ある小学校の校長から、若手教員の育成で悩みがあるという話を聞いた。若手教員の授業を見て直した方がよい点があったので授業後にアドバイスをした。その後、その若手教員は「校長から指導を受けた。退職を考えている」と同僚の教員に話をしたという。同じような話は、他の校長複数人からも聞いた。
ある校長は、「教員の成り手が少ない今、辞められたら、あの学級はどうすればいいのか。すでに教頭は病気休職中の教員の学級担任をしている。薄氷を踏む思いだ」と頭を抱えていた。「辞める」という言葉が刃のように向かってくる気がしたという。

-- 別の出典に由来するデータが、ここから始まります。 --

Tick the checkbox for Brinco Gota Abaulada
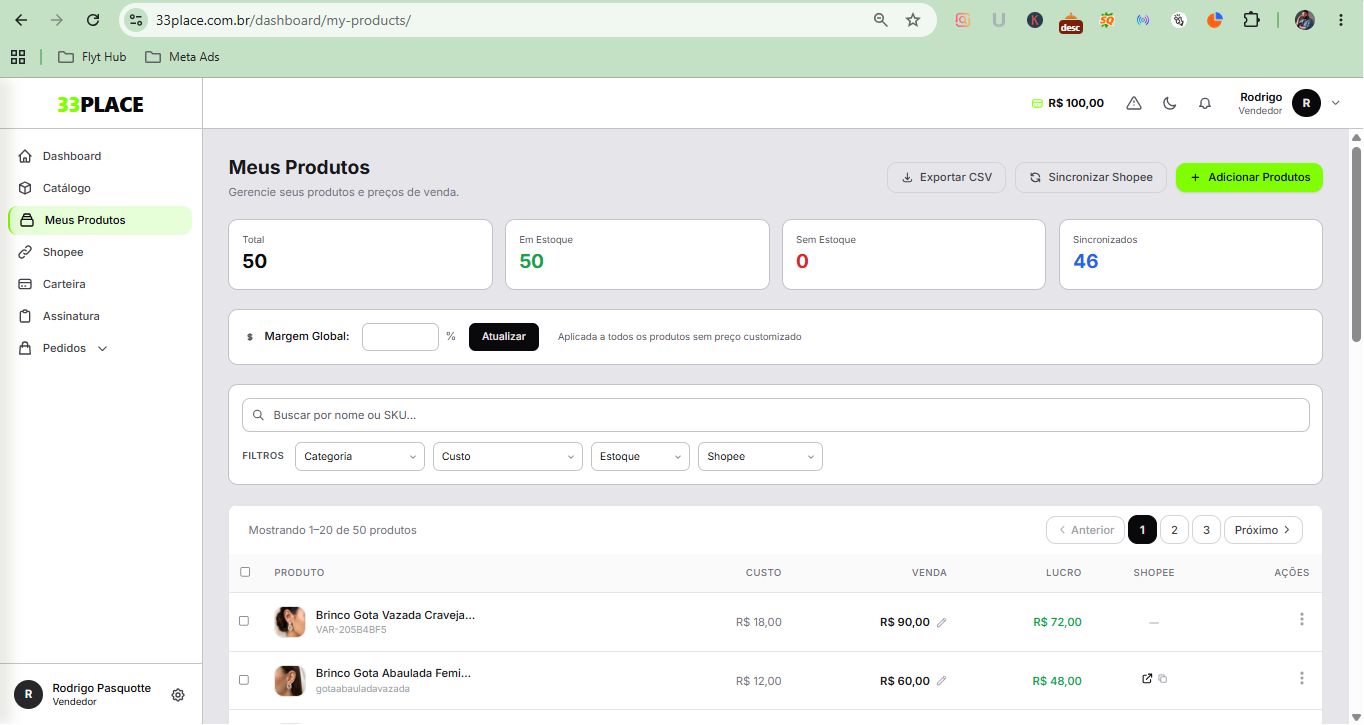 pos(244,680)
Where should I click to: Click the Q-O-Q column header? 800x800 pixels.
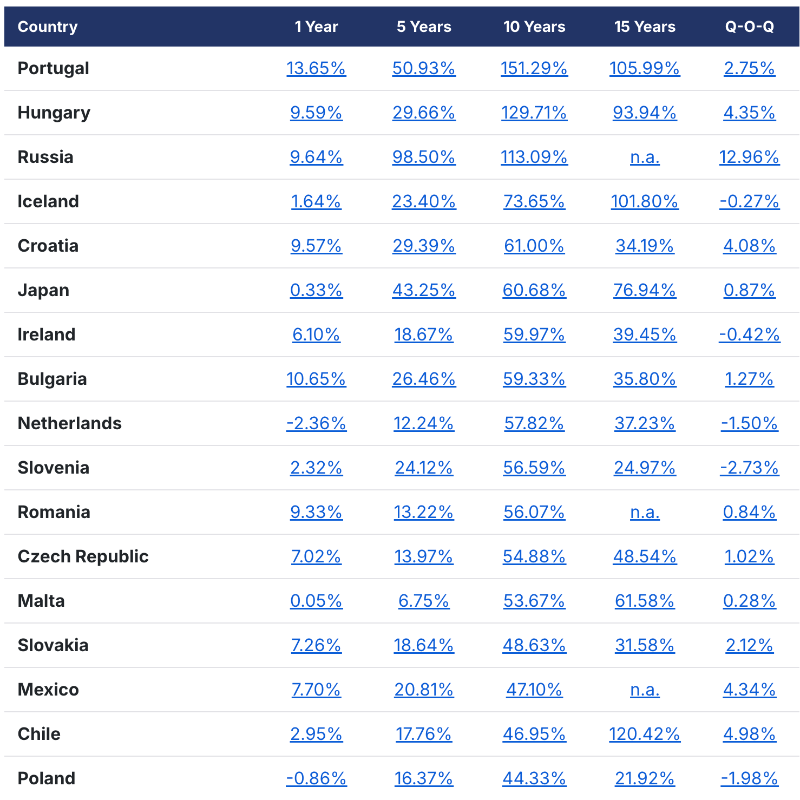749,27
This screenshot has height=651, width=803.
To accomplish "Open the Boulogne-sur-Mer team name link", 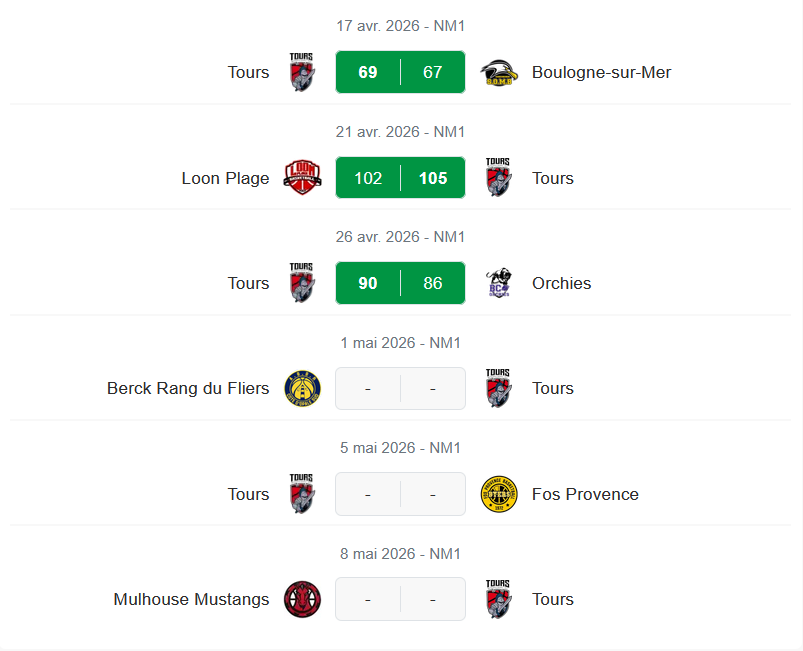I will [x=601, y=72].
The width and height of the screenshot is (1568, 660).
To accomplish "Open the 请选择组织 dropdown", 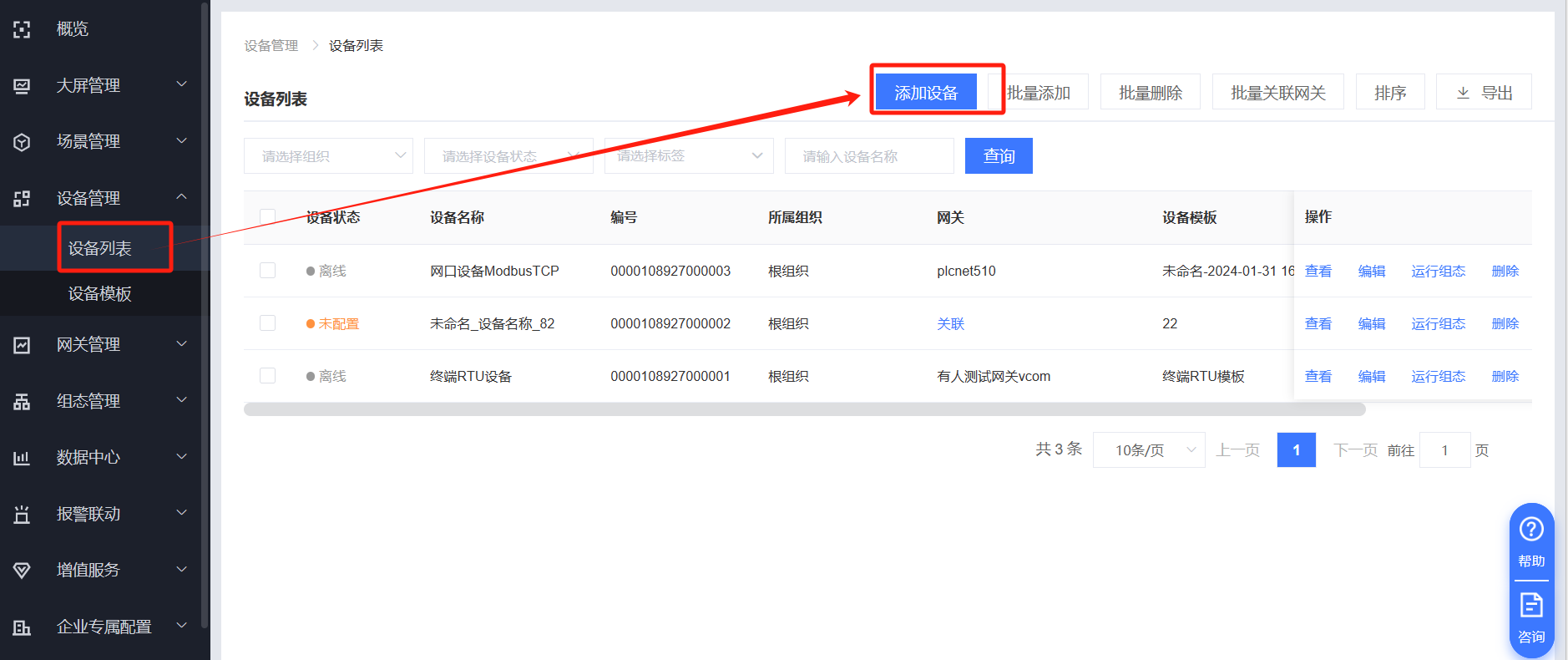I will (x=328, y=156).
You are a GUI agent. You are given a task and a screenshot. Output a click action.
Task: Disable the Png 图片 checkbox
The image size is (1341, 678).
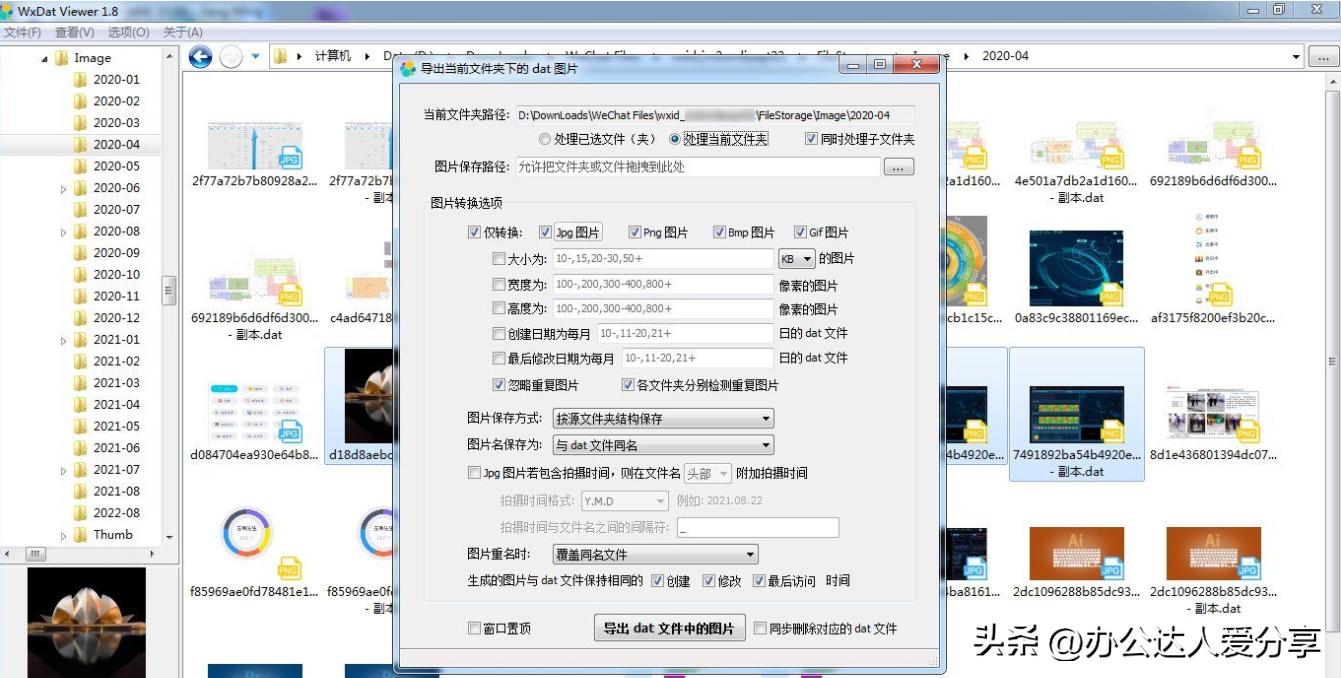(x=633, y=232)
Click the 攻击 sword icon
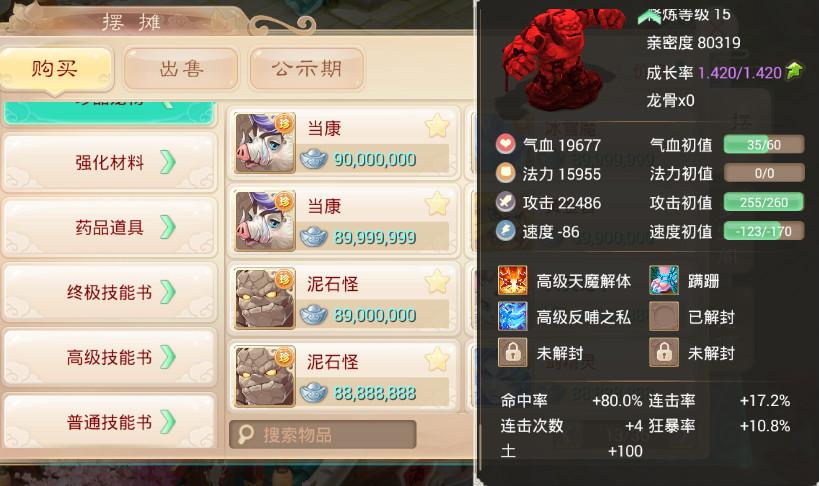The image size is (819, 486). [505, 202]

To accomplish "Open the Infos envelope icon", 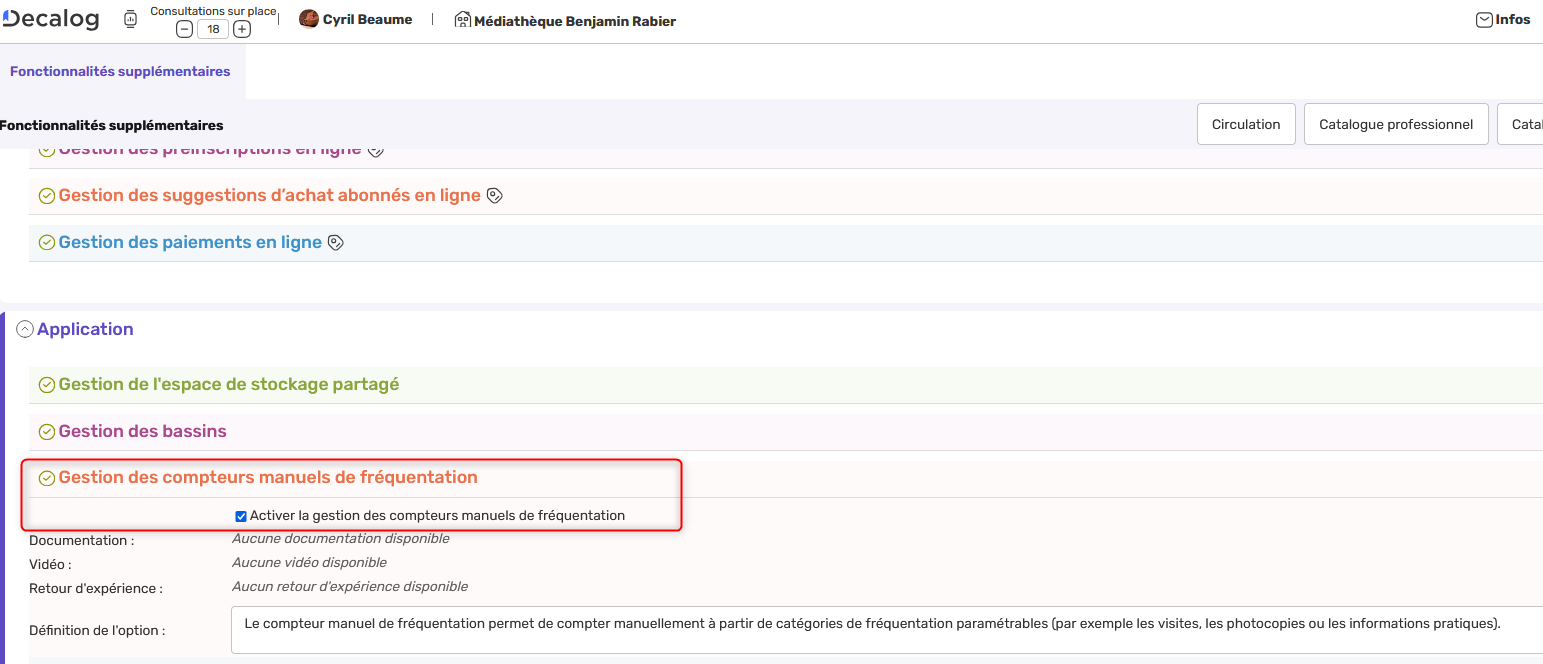I will click(x=1484, y=19).
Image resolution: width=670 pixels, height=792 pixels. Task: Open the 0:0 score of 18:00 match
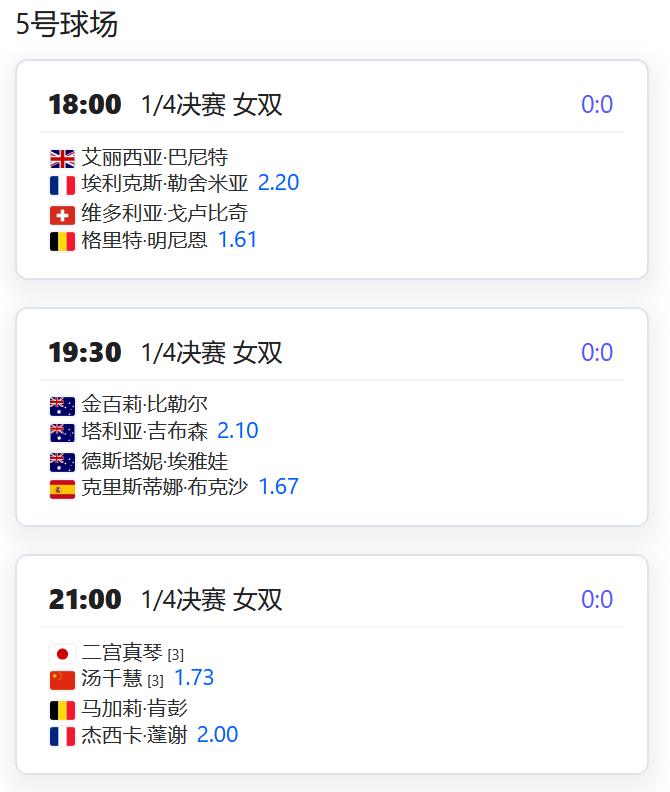point(597,105)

一方、忙しい中、寸暇を惜しんで教材研究に励む若手教員もいる。授業のない時間に先輩教員の授業を見せてもらったり、反対に授業を見てもらい指導を受けたりして着実に指導力を上げ、子どもとの良好な関係も築いているという。同じ若手教員だが、時間がたつにつれ、確実に指導力の差が広がっている。
この2つのタイプの若手教員の違いは、自分を「完成された存在」として捉えているか、「学び続ける存在」として捉えているか、という自分の捉え方の違いではないか。この仮説が正しいとすれば、教員の養成、採用、研修の各段階において、教員は生涯にわたって学び続ける存在であることをふに落ちるようにしていくことが必要である。
学ぶことで自分を変えていくことは苦しみを伴うこともある。管理職は若手教員の味方だというスタンスを示しながら、若手教員に、ベテラン教員の学ぶ姿を見えるようにすることが求められる。